Health Lab People are Tougher on Poor, Pregnant Opioid Addicts than Well-Off Ones
Vox / November 2, 2016
By Harold Pollack
With surprising speed, prescription opioids have become our greatest challenge in drug policy — not to mention an issue in the presidential election. An estimated 10 million Americans take prescription opioid medications for nonmedical reasons. Deaths from prescription opioid medications have quadrupled since 1999. Both Hillary Clinton and Donald Trump have felt compelled to make the issue part of their campaigns.

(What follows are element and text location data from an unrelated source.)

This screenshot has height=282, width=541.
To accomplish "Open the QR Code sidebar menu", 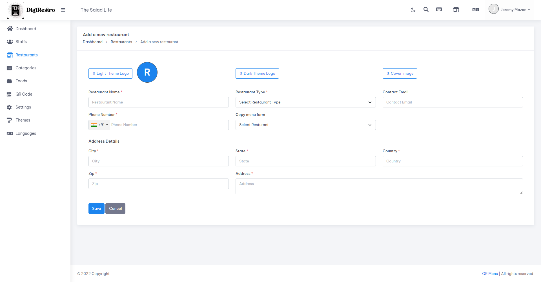I will tap(24, 94).
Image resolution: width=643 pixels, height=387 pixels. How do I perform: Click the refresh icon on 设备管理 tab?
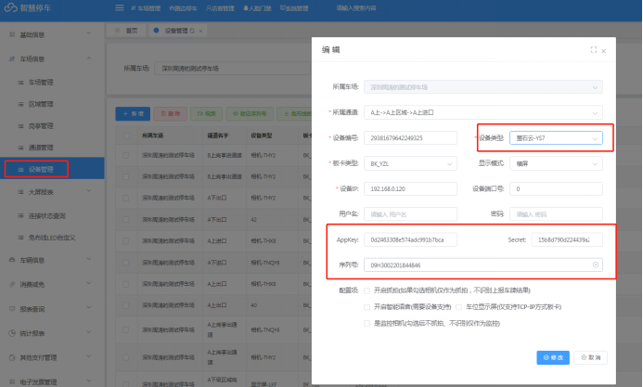[192, 31]
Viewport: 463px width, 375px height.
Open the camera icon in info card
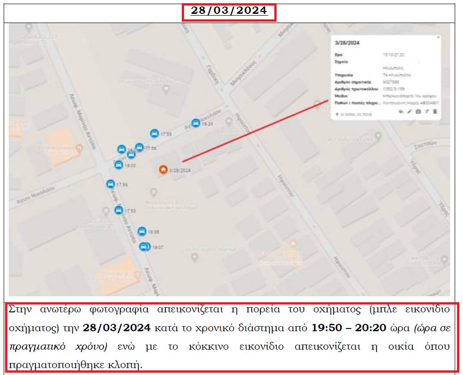pyautogui.click(x=418, y=111)
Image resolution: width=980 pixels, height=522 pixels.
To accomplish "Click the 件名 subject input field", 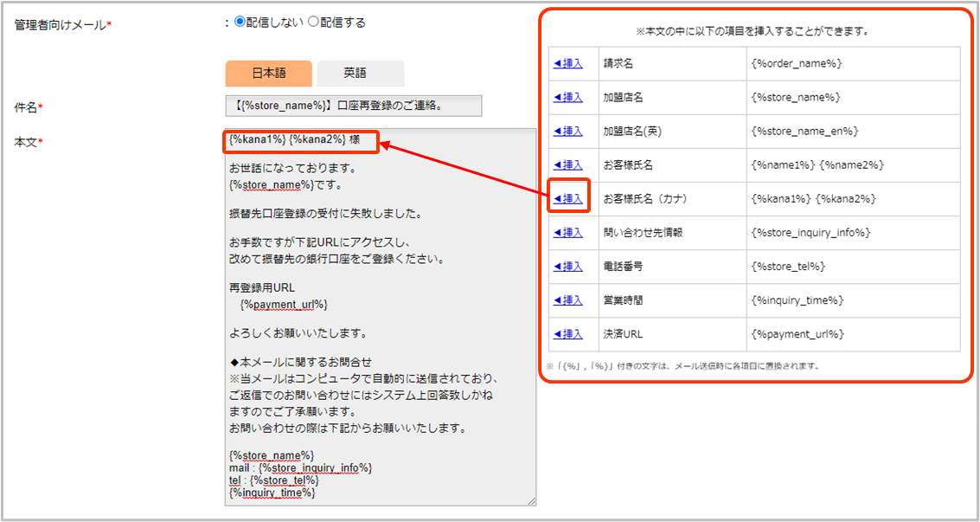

Prescription opioid misuse among pregnant women poses especially difficult issues given the complex medical challenges of addiction treatment and pain management during pregnancy, the possibility of harm to the developing fetus, and the unique legal and ethical sensitivities arising in any potentially coercive intervention involving pregnant women. The prevalence of such disorders among pregnant women appears to have also increased by roughly a factor of four since 1999.
The plight of pregnant women struggling with addiction elicits widespread compassion and, sometimes, support for policies such as expanded access to addiction treatment. Yet the sight of pregnant women misusing intoxicating substances and media reports of newborns experiencing symptoms of acute opioid withdrawal elicit harsher reactions, too. And those reactions may increase support for policies such as criminal charges or child abuse referrals. Health experts worry that such policies drive may drive pregnant women away from health care providers or lead them to conceal their drug use from their doctors.